*** Data entries ***

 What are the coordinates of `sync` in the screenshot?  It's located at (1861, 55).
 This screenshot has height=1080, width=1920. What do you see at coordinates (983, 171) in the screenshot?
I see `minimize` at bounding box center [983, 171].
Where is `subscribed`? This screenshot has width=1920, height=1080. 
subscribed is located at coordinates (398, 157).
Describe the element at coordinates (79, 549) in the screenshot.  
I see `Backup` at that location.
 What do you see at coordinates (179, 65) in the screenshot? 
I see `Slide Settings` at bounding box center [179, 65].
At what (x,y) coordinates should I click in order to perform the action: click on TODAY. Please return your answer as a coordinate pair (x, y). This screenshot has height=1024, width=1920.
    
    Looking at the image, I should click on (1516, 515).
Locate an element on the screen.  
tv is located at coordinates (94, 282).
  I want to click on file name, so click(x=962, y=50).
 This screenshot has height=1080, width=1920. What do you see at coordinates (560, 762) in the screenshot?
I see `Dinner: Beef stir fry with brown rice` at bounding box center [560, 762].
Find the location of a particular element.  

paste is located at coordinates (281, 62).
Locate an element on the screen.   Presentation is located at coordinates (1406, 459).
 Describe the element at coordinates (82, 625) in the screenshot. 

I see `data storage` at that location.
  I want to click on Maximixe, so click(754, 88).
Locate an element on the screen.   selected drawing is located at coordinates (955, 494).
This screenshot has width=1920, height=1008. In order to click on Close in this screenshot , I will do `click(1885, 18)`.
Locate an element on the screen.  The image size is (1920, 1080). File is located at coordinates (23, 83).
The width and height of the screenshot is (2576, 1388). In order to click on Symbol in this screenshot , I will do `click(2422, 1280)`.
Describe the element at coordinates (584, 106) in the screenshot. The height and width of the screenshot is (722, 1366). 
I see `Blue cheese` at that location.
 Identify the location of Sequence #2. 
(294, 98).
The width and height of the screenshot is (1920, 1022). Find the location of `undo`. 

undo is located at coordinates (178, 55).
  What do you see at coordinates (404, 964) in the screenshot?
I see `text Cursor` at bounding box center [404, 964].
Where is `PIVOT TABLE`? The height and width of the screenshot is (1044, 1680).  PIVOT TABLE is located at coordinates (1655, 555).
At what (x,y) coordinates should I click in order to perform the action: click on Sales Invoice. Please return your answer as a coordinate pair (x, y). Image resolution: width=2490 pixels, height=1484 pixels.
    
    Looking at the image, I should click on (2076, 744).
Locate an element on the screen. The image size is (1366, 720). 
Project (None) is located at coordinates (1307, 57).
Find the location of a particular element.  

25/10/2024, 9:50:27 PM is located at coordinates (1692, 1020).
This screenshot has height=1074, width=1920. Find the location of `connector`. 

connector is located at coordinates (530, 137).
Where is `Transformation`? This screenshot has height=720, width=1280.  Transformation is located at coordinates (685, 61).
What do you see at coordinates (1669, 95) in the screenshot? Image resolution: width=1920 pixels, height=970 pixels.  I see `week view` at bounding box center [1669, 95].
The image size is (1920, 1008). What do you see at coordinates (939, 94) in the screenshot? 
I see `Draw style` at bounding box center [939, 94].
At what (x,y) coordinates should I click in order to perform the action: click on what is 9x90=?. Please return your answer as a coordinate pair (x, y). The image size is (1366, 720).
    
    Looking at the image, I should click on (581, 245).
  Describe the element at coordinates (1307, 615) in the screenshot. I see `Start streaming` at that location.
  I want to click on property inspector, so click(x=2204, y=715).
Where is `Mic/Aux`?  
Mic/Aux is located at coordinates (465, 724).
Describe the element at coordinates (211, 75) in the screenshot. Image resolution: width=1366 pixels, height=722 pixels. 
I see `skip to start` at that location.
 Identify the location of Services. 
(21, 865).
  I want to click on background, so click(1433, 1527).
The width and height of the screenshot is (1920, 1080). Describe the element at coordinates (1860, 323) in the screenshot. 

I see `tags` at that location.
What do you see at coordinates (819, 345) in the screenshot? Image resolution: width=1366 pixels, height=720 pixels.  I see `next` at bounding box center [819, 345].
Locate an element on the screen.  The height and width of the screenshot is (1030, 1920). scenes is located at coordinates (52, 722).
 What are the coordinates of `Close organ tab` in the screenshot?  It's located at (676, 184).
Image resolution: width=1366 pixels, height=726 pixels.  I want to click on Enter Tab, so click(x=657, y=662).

***

• [Required work]: Update everything from the line containing "Identify the location of Services." down to the end of the lines, putting "Screen resolution" wherever "Image resolution" appears and keeping all else unchanged.

• [Reply]:
 Identify the location of Services. 
(21, 865).
  I want to click on background, so click(1433, 1527).
The width and height of the screenshot is (1920, 1080). Describe the element at coordinates (1860, 323) in the screenshot. 

I see `tags` at that location.
What do you see at coordinates (819, 345) in the screenshot? Screen resolution: width=1366 pixels, height=720 pixels.  I see `next` at bounding box center [819, 345].
Locate an element on the screen.  The height and width of the screenshot is (1030, 1920). scenes is located at coordinates (52, 722).
 What are the coordinates of `Close organ tab` in the screenshot?  It's located at (676, 184).
Screen resolution: width=1366 pixels, height=726 pixels.  I want to click on Enter Tab, so click(x=657, y=662).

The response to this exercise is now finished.